====== RECORDS TO PROCESS ======

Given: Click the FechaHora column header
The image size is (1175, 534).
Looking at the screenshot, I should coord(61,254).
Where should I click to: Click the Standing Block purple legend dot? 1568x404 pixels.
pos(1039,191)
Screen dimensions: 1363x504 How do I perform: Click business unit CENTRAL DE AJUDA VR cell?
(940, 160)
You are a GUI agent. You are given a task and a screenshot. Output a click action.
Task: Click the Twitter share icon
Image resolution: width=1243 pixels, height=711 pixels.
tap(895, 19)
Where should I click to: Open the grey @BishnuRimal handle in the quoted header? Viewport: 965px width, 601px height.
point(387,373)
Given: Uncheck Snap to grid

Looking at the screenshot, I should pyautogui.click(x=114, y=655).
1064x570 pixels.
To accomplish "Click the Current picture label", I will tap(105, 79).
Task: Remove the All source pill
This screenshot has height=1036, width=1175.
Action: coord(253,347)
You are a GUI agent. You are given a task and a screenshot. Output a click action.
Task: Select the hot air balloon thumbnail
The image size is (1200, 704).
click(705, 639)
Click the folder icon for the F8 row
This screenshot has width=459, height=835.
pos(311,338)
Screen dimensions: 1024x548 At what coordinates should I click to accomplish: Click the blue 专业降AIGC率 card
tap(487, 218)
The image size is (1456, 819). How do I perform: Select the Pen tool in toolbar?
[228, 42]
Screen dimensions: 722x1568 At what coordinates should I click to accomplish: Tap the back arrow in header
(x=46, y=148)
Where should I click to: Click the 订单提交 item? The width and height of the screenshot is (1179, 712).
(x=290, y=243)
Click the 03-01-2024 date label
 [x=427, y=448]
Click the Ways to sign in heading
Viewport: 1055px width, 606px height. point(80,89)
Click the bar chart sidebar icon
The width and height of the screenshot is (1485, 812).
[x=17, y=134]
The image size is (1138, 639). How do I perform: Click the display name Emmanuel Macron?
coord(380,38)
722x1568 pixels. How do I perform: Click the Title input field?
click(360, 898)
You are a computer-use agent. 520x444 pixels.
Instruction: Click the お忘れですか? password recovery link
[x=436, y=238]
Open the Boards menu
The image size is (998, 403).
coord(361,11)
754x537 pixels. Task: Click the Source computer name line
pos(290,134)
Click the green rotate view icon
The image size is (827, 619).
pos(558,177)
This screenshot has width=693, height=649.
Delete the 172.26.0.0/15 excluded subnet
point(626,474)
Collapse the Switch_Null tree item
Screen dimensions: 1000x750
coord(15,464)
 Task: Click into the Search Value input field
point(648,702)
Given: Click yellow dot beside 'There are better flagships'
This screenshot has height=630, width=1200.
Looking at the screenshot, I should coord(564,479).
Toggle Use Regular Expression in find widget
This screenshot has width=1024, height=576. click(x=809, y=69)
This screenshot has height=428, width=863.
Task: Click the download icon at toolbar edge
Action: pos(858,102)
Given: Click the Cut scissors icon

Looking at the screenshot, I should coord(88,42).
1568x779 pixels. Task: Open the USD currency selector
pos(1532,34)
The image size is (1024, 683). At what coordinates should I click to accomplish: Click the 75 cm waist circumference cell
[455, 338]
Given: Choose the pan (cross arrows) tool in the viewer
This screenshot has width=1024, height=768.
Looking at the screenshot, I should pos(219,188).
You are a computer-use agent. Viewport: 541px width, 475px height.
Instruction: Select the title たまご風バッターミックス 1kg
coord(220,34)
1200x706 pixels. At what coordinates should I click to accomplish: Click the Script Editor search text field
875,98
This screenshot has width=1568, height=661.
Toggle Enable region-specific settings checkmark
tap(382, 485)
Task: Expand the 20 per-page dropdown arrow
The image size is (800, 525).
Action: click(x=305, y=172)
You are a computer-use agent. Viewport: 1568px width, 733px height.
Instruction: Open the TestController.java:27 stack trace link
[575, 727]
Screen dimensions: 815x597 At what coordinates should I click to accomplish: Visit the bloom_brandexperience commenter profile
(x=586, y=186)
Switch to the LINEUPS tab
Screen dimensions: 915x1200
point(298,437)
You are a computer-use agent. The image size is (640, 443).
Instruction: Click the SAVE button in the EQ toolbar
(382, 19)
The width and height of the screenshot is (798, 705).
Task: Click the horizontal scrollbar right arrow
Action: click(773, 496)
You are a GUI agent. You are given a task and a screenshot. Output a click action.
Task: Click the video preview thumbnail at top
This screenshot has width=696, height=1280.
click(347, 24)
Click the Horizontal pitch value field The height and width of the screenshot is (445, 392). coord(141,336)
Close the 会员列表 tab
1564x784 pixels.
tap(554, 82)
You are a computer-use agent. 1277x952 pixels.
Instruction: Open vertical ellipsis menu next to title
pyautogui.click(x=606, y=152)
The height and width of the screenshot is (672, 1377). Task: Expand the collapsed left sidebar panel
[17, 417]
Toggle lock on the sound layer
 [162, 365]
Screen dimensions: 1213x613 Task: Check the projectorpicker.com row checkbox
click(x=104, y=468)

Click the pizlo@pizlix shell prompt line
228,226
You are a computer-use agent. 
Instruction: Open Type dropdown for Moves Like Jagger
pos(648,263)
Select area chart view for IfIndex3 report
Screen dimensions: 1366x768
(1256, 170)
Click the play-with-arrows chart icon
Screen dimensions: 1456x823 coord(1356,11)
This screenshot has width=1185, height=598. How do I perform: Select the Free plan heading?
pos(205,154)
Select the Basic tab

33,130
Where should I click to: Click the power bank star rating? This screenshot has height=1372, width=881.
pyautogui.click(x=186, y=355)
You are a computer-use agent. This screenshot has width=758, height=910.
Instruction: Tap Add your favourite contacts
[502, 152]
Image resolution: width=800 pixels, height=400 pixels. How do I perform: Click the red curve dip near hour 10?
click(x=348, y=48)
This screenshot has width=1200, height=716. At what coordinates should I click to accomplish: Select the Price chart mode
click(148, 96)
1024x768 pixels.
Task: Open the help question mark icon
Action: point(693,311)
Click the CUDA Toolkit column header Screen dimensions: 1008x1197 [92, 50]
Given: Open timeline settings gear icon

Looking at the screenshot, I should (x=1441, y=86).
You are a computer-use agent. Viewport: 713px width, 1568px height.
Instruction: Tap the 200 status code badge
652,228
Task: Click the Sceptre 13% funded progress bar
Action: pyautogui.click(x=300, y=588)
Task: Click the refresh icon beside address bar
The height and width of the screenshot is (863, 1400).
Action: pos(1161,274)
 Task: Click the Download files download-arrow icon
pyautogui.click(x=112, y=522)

======

**PROBLEM STATEMENT:**
Copy out exactly the lines that run from the one holding "Task: Click the refresh" through the end of the data above.

**OUTPUT:**
Task: Click the refresh icon beside address bar
The height and width of the screenshot is (863, 1400).
Action: pos(1161,274)
 Task: Click the Download files download-arrow icon
pyautogui.click(x=112, y=522)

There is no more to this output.